The truth is, I have read Howard Shultz’s Building Starbucks One Cup at a Time, and I have to admit I harbor a grudging admiration. He and his colleagues are true connoisseurs who stood up for something they truly believed in: Coffea Arabica.

Every investor, market analyst and beverage manager doomed them to failure. The American nation was incarcerated by the instant coffee powder, addicted to the milk, the sweetness, the insanely cheap coffee and, of course, the instant powder. Why wait? Why grind? Why the extra roast?

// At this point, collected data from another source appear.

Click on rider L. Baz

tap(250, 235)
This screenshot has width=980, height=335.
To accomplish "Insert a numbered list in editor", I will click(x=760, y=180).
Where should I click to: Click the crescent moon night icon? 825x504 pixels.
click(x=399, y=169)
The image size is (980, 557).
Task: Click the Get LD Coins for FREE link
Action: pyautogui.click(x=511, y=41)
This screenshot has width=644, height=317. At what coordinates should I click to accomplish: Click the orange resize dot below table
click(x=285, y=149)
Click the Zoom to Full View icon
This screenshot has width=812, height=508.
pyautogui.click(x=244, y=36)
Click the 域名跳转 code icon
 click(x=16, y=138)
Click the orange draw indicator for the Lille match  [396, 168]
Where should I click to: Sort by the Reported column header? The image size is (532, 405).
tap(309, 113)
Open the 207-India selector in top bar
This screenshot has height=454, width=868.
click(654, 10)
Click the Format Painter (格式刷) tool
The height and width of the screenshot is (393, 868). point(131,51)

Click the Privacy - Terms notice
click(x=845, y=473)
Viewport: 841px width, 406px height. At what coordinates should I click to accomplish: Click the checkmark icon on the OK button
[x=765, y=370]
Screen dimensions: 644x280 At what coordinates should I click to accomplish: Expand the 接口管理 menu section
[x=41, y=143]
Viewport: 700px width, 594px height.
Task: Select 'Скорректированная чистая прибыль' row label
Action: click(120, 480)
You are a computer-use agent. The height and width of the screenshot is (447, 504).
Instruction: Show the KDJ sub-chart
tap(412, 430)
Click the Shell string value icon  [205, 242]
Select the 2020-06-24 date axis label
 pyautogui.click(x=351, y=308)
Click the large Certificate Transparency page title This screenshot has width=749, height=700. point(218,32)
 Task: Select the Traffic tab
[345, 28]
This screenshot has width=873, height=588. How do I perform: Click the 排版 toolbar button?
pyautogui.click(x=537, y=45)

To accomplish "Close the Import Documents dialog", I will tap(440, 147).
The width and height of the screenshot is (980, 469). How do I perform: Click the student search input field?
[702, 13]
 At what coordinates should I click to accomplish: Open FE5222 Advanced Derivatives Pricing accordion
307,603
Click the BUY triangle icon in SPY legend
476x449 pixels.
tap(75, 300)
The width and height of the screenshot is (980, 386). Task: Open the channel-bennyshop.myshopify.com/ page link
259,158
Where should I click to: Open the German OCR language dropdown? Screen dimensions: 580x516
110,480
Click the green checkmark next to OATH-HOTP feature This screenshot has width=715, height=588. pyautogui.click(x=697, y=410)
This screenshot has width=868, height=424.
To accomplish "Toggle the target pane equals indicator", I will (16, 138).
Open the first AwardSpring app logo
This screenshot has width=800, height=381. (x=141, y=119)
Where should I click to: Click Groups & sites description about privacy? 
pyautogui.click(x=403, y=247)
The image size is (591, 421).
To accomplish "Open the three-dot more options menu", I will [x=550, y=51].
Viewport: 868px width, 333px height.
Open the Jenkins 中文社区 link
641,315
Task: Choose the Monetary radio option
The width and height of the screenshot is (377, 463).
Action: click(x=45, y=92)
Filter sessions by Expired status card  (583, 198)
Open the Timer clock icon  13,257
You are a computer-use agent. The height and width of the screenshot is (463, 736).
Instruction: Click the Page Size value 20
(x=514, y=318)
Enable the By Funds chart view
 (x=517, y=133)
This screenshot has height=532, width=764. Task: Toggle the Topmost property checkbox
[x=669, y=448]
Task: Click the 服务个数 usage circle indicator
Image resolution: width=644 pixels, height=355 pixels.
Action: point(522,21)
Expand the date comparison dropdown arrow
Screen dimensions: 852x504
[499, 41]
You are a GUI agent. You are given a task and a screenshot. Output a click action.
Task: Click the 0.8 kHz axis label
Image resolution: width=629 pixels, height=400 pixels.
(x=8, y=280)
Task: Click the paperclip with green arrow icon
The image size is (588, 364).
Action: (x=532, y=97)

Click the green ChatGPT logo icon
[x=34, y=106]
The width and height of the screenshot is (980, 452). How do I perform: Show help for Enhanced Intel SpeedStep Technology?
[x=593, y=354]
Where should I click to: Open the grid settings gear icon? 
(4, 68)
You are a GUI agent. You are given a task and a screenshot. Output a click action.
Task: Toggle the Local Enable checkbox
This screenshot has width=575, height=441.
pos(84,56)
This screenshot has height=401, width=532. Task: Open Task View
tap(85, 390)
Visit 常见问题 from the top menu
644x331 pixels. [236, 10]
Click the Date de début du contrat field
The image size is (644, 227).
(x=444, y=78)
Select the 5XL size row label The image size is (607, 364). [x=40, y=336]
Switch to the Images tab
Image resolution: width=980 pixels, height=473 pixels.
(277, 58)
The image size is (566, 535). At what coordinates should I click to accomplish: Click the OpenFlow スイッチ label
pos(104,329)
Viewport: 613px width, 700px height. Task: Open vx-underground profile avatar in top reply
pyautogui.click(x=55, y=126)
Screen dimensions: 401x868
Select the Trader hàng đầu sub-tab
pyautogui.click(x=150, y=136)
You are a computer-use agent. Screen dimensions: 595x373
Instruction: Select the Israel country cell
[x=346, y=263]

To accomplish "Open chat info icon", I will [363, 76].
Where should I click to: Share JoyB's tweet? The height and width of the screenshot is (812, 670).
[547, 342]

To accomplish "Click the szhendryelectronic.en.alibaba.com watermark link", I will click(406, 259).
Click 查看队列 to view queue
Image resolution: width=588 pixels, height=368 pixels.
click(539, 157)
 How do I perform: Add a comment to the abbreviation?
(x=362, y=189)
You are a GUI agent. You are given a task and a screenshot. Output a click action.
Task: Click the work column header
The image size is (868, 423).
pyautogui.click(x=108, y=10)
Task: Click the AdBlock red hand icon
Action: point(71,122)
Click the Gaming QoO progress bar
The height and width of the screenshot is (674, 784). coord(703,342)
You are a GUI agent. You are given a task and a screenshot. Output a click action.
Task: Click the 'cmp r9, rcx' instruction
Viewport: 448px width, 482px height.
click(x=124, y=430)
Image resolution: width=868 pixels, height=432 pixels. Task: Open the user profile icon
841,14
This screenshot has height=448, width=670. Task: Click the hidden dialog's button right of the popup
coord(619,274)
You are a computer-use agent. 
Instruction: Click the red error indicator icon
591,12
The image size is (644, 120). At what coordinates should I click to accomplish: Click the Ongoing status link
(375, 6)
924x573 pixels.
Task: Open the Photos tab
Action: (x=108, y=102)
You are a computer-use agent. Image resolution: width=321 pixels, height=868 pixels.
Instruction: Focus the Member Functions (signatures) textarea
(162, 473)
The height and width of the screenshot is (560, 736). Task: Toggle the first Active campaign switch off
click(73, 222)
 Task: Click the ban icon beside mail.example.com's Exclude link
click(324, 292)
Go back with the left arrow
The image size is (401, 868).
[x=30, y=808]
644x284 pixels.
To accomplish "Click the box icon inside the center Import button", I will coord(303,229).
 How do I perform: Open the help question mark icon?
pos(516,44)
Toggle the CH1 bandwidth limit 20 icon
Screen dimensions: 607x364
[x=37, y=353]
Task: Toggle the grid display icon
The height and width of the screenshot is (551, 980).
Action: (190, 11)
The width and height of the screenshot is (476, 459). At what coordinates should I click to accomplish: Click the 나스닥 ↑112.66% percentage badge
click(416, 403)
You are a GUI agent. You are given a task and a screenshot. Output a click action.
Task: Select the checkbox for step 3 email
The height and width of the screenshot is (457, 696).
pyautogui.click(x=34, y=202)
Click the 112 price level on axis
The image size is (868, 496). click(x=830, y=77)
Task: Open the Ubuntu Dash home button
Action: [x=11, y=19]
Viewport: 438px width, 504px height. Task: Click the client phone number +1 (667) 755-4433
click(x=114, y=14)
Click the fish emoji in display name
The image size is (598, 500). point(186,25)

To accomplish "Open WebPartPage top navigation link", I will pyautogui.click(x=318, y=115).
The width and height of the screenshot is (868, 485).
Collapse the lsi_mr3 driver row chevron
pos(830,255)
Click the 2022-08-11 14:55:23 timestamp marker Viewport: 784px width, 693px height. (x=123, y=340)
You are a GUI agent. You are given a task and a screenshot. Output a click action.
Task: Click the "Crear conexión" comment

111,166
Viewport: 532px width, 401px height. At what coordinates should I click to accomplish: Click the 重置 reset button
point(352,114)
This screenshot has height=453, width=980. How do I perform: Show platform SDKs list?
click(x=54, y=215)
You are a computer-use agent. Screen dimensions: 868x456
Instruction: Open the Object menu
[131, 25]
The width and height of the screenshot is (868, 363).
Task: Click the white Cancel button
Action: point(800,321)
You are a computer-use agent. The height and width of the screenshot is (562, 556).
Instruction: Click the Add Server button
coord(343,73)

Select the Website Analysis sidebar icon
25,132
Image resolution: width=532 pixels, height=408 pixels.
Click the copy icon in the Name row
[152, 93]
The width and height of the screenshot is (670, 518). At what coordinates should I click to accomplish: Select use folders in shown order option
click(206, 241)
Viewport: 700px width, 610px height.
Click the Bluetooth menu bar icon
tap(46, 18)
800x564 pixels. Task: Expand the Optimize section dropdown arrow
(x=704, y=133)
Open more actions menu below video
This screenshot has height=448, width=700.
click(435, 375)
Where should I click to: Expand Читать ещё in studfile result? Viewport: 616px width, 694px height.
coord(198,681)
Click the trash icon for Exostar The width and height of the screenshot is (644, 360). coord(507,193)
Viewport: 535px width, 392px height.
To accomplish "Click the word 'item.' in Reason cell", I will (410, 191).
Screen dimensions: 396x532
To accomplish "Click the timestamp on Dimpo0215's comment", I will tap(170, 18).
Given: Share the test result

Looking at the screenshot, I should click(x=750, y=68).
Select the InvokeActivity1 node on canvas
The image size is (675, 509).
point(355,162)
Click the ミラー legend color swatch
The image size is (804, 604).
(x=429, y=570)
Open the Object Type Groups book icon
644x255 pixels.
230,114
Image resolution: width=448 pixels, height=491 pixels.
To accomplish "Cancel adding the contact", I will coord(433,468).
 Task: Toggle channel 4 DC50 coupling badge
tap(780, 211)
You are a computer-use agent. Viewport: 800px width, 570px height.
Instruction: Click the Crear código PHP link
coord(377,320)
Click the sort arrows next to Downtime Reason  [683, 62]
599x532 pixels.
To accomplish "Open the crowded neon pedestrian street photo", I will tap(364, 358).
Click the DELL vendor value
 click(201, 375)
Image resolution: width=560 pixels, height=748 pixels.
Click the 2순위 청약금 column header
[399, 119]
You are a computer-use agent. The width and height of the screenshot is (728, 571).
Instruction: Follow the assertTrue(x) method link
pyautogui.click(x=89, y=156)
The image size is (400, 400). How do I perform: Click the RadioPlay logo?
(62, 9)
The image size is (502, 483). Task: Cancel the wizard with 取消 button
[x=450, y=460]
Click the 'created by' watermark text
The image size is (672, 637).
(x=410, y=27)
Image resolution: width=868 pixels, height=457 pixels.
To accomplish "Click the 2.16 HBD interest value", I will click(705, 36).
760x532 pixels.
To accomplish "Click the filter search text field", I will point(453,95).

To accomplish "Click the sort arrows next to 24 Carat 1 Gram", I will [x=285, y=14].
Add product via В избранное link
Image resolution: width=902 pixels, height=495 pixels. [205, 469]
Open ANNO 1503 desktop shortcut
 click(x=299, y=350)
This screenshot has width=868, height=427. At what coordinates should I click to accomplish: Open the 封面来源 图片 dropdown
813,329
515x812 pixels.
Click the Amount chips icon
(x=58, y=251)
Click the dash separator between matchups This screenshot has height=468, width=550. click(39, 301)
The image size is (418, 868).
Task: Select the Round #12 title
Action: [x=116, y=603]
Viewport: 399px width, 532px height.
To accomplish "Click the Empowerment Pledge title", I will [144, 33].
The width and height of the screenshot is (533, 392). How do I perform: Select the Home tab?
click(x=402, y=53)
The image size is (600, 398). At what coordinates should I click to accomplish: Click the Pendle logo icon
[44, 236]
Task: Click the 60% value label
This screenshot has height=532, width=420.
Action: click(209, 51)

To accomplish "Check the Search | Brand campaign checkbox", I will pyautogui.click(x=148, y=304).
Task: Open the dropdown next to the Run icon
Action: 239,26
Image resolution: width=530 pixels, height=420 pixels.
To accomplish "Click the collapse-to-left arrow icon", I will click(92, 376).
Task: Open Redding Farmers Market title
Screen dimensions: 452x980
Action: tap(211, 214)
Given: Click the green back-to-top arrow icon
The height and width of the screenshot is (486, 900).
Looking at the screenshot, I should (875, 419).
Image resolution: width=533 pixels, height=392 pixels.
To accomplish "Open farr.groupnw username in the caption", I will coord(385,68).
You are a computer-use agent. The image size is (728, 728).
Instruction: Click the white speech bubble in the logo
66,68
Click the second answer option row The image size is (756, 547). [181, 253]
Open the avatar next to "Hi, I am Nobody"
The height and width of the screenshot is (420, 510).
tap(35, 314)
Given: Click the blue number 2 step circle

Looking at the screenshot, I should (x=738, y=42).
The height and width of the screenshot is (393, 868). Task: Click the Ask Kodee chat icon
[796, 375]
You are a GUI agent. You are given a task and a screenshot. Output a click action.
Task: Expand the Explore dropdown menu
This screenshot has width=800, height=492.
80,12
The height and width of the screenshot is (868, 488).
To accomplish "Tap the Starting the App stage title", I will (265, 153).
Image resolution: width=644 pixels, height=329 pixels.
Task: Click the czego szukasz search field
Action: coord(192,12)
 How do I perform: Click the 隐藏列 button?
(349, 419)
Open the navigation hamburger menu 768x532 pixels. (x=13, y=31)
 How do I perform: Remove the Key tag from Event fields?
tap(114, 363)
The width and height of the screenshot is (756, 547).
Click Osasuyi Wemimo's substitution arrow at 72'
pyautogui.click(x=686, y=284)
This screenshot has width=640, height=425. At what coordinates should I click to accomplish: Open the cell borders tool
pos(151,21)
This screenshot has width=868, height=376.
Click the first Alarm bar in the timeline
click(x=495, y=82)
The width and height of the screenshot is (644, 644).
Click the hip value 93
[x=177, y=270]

But these men embraced a common vision, believed in the people’s finer taste buds and held a zero tolerance for compromise. They raised the bar and the people voted, with their travel mugs. There are those who blame these corporate monoliths for the scarcity of the local corner coffee shop. But the little guy can survive, only he must commit to two holy tenets: top quality coffee and kick-ass service.

And this is why, even the corner coffee shop has its barista and he, or she, must make it work. I put considerable effort into trying to make every customer welcome – an honored guest. I have a good memory for names or odd details; I throw out liberally, letting them know that I remember them and that they are individuals.

We all want to be remembered. We go into a restaurant, a shop we frequent, the gym and hope that there is acknowledgement on behalf of the maitre d’, the shop owner or the gym receptionist.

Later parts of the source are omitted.